Prestes a deixar um jogo de aparências para traz, a reconstruir suas vidas noutro país, onde poderão, finalmente, assumir publicamente um amor cultivado ao longo dos anos no âmbito privado, a francesa Mado (Martine Chevallier) e a alemã Nina (Barbara Sukowa) se veem golpeadas pelo imponderável. Ainda que haja uma pequena crise antes, com a primeira das amantes demonstrando dificuldades para contar aos filhos os planos de emancipação das dissimulações, o verdadeiro entrave para a felicidade viável em território italiano é o acidente vascular cerebral sofrido pela mãe de família. As sequelas físicas impedem a autonomia dessa mulher que permanece com o olhar perdido, além de privada da fala. A outra entra num processo exasperante de tentar cuidar dela, de fazer-se presente na árdua fase de (possível) recuperação, algo não necessariamente fácil, pois ninguém sabe do relacionamento mantido escondido há anos. Nós Duas aponta a essa cruel negação de direitos e liberdades conjugais com base nos preconceitos vigentes, focando na dor de ambos os lados.

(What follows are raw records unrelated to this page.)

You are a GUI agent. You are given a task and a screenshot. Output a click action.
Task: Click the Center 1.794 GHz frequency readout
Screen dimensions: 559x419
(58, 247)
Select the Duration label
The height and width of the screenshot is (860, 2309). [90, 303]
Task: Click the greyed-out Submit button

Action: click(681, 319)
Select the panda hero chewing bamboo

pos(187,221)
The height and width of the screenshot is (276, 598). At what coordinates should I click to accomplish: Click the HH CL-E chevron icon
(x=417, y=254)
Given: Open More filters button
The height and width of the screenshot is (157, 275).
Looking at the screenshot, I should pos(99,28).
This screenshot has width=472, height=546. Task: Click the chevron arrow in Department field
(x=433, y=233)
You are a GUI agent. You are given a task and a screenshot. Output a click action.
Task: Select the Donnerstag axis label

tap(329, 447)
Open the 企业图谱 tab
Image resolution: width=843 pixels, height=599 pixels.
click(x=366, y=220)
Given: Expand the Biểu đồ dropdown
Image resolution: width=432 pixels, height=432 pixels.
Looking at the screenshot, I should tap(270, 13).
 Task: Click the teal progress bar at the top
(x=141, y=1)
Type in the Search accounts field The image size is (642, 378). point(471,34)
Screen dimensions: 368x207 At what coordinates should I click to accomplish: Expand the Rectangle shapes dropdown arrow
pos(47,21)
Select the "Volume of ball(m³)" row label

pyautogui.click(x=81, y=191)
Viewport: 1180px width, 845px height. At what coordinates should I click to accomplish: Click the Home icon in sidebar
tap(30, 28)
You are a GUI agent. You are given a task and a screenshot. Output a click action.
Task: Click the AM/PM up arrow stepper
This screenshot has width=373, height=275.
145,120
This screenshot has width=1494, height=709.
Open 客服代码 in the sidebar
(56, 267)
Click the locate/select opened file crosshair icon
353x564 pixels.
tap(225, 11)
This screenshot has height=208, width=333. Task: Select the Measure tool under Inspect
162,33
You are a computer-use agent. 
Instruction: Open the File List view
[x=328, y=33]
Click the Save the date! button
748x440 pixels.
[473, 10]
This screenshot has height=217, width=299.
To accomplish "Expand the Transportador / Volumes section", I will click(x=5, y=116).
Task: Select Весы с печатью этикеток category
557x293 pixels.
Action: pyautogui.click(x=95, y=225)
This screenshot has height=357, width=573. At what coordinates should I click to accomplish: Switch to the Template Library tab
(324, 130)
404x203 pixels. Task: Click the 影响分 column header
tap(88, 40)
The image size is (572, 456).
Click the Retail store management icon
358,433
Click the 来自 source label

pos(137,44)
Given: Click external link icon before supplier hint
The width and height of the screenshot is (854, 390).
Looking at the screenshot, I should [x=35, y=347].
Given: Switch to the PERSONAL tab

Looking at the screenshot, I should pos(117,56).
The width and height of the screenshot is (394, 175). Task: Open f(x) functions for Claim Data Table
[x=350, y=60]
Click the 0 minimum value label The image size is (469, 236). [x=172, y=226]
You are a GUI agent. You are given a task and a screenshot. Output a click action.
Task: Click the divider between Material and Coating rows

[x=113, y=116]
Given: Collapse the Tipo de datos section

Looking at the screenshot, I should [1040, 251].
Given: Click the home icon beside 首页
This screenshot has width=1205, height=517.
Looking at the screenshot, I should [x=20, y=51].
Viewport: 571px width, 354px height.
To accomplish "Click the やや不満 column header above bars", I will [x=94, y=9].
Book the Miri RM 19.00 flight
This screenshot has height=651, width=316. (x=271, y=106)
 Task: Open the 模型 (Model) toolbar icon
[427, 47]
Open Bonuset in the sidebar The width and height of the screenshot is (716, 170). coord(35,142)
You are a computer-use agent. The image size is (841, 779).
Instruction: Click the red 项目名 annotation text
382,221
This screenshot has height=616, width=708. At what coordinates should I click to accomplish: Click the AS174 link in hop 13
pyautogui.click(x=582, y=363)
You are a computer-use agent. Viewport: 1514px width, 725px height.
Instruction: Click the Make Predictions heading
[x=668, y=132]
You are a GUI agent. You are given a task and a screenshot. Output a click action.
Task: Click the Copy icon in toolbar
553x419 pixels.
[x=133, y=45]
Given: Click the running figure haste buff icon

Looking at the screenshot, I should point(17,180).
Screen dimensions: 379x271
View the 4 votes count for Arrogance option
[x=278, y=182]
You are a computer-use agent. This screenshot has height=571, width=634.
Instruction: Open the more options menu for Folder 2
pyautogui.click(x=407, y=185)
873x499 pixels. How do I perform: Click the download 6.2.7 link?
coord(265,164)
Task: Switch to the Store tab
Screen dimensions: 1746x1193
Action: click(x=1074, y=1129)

Mado é a figura principal no primeiro terço do filme. O diretor Filippo Meneghetti dá mais atenção para ela, centralizando hesitações quanto a contar aos filhos e ao neto que está de mudança para Roma com o genuíno amor de sua vida. Nós Duas desenha esse itinerário com traços de esquematismo, apresentando, por exemplo, a devoção desbragada do filho à memória do falecido pai justamente no jantar em que a mãe pretendia revelar sua ida à Itália e, quiçá, o comprometimento romântico com a moradora do apartamento da frente. O drama pessoal de Mado passa pelo aprisionamento ao passado camuflado de esposa devotada, algo visto na cena de alguém sinalizando sua suposta interdição para relacionamentos após a viuvez como um indício óbvio de caráter e lealdade. Essa cobrança desproporcional pesa sobremaneira nos ombros da francesa, sendo, também, responsável pela sobrecarga emocional que a leva ao delicado quadro de saúde. Ensaia-se a nova interdição.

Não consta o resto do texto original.